Tuning graphene oxide selectivity under normal reaction conditions using dopants and nucleophiles towards cyclic or polycarbonate formation: A DFT study

Abstract

The catalytic conversion of epoxides and CO₂ into cyclic carbonates and polycarbonates offers a promising route for sustainable carbonate synthesis; however, controlling product selectivity remains a key challenge. In this work, the DFT method was employed to evaluate the catalytic performance of graphene oxide (GO) and its doped analogues in the cycloaddition reaction of epoxides and CO₂ under normal reaction conditions. The structurally representative model GO-27 possessing hydrogen bond donor (HBD) edges (–OH and –COOH) stabilised the substrate through H-bonding interactions. Although both edges participated in the reaction, the –COOH site was kinetically favoured. However, the unmodified GO-27 exhibited poor selectivity, with comparable activation barriers for cyclic carbonate (+14.2 kcal mol⁻¹) and polycarbonate (+12.2 kcal mol⁻¹) formation. To address the selectivity issue, GO-27 was doped with nitrogen (NGO) and boron (BGO) atoms. NGO destabilised the HOMO by 0.2 eV relative to GO-27, enhancing the electron-donating nature and stabilising the ring-closure transition states, thereby favouring the cyclic carbonate over the polycarbonate by +3.9 kcal mol⁻¹. In contrast, the BGO stabilised the LUMO by 1.0 eV, enhancing the electron-accepting nature and promoting the chain-initiation step, which extensively favoured the polycarbonate over the cyclic carbonate by +5.7 kcal mol⁻¹. Furthermore, the product selectivity can be controlled by the choice of nucleophiles.
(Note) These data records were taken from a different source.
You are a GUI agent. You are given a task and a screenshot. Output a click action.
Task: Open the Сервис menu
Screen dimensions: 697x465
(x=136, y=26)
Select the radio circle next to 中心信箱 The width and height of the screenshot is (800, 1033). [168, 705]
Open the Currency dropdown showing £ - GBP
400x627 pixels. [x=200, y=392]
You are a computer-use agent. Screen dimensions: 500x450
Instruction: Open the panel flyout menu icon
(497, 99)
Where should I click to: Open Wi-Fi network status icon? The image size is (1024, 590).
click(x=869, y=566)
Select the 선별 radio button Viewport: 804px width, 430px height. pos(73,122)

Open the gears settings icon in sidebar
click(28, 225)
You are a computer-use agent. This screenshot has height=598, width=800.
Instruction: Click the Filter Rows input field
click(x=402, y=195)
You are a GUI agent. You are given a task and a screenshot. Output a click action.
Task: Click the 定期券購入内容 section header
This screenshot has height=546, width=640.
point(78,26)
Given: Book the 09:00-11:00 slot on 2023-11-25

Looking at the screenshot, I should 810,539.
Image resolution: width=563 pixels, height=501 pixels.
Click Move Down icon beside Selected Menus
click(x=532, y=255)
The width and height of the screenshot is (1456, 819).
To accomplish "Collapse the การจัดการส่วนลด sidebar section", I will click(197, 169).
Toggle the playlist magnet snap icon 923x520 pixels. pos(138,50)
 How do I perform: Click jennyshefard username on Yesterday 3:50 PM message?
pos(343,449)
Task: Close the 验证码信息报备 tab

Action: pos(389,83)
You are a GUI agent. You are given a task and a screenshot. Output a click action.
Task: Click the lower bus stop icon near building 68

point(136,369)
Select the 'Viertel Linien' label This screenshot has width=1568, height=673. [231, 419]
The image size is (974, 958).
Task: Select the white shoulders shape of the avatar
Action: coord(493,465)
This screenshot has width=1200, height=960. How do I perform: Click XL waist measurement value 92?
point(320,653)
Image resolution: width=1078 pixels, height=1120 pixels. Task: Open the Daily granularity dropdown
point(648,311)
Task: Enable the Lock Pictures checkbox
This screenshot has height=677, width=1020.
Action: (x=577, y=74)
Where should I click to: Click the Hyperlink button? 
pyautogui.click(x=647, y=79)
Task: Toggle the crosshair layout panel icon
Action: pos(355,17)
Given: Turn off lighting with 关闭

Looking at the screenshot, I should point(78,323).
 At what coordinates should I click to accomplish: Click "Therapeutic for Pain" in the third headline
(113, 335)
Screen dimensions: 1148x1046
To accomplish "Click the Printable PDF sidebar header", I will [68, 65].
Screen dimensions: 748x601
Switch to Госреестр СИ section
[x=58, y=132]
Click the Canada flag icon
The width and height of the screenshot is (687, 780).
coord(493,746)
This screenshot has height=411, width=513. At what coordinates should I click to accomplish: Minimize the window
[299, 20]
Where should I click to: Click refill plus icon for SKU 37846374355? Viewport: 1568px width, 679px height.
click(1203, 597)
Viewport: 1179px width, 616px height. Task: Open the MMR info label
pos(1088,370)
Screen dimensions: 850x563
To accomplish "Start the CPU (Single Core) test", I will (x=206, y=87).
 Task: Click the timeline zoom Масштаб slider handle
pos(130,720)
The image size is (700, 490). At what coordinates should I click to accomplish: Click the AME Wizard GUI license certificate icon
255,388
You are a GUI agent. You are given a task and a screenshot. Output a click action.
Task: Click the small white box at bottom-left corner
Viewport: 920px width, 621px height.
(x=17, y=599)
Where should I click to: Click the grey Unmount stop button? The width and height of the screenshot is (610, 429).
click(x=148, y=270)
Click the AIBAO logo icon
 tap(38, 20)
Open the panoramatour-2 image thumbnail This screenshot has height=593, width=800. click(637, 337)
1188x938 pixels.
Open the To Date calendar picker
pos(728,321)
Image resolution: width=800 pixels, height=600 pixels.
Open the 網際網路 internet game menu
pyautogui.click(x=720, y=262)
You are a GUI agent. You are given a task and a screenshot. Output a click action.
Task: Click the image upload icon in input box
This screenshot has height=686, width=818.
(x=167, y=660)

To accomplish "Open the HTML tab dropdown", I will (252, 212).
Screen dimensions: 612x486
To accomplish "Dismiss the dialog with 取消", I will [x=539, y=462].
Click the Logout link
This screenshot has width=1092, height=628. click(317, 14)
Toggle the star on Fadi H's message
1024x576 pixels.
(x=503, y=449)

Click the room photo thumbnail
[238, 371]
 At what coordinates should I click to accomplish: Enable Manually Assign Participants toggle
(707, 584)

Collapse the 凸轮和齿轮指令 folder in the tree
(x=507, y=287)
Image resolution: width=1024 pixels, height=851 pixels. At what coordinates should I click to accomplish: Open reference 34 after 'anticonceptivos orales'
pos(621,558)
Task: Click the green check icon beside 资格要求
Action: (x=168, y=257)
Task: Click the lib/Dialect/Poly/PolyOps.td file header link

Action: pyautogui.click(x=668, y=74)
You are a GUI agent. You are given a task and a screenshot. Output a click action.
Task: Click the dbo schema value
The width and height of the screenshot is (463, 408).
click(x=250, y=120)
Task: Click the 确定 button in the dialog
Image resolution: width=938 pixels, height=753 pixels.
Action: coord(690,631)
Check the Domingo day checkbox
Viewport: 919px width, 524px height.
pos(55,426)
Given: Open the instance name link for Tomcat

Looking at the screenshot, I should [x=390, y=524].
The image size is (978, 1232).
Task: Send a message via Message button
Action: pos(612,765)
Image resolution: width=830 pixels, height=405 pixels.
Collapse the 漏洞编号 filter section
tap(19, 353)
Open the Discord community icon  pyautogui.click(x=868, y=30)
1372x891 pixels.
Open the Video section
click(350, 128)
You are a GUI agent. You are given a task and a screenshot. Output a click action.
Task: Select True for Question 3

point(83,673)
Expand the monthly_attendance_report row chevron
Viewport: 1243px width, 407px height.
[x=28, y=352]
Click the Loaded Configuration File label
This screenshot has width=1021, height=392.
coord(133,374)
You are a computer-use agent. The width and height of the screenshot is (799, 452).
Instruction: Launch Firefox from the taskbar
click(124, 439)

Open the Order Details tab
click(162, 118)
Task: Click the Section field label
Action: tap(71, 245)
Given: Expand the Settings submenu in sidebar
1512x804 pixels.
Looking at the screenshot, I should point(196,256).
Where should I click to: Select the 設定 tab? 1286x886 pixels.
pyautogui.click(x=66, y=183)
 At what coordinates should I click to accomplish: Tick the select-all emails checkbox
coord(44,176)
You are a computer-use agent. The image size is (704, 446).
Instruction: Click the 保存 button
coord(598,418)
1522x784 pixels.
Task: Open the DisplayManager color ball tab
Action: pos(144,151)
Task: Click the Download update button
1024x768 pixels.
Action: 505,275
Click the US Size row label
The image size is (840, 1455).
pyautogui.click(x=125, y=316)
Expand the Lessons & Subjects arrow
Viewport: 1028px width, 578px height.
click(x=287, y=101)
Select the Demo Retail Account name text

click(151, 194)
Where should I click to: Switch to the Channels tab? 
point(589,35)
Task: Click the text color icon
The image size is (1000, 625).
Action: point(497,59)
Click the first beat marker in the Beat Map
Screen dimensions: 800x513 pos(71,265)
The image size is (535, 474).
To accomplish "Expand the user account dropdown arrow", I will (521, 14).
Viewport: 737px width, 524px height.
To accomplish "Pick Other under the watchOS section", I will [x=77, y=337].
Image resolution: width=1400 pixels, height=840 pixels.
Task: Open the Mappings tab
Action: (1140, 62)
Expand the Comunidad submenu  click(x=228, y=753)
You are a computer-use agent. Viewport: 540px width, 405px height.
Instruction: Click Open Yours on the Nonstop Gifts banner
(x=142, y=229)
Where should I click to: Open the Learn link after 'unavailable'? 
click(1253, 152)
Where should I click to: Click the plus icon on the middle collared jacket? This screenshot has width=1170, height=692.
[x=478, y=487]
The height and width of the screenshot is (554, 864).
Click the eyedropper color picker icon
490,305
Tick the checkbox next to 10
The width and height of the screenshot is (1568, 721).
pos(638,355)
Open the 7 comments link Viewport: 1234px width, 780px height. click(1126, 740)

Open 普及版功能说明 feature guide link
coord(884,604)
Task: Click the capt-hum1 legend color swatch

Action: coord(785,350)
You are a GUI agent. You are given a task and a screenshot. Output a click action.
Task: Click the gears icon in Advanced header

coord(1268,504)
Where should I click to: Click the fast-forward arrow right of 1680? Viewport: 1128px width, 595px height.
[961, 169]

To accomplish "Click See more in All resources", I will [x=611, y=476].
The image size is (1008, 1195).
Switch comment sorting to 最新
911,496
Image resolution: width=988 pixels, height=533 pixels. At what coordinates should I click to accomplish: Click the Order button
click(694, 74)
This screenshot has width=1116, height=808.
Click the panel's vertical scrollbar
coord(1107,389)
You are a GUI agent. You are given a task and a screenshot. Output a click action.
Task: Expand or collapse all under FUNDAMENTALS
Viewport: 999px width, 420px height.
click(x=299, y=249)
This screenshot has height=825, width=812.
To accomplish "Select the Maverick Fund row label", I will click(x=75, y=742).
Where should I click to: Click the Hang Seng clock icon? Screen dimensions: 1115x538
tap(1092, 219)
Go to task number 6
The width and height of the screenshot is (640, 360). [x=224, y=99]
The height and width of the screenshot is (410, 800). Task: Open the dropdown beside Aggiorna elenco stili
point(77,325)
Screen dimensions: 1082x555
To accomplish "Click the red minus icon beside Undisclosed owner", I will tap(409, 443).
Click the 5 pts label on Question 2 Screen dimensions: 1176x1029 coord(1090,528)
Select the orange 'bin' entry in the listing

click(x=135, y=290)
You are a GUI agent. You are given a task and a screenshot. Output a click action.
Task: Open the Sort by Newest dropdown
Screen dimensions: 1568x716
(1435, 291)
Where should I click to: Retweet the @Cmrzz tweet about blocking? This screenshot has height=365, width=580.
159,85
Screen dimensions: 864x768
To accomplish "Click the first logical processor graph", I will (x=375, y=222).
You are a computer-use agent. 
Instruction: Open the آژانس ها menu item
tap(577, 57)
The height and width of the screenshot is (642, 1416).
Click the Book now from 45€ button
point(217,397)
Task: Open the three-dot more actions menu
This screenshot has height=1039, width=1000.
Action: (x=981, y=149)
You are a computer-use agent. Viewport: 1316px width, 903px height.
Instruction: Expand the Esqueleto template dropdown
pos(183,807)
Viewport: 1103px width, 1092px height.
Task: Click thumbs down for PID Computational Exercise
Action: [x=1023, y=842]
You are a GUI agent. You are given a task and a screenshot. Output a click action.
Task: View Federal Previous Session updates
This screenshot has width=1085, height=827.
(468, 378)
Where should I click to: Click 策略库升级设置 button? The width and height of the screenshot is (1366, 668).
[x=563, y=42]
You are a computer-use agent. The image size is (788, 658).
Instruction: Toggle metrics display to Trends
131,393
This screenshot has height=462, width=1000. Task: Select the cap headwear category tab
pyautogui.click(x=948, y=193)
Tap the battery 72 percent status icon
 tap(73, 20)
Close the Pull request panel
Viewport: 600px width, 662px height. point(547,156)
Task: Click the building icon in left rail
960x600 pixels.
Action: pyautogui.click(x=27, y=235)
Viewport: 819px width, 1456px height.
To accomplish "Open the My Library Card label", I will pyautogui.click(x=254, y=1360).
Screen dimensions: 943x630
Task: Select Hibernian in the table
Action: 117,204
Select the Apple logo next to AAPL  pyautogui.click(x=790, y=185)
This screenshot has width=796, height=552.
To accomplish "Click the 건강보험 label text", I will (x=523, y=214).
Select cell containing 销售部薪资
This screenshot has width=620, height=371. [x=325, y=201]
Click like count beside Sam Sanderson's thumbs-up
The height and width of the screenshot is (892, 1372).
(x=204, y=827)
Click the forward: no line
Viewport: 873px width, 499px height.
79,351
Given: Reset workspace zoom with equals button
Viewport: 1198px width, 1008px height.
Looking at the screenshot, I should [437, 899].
Among the tested nucleophiles (I⁻, Br⁻, Cl⁻, CN⁻, and N₃⁻), the poorer leaving groups, CN⁻ and N₃⁻, hinder cyclic carbonate formation, shifting selectivity towards polycarbonates by +37.8 and +13.3 kcal mol⁻¹, respectively. This work demonstrates that GO-based catalysts can be strategically engineered to achieve targeted selectivity in the cycloaddition of epoxides and CO₂.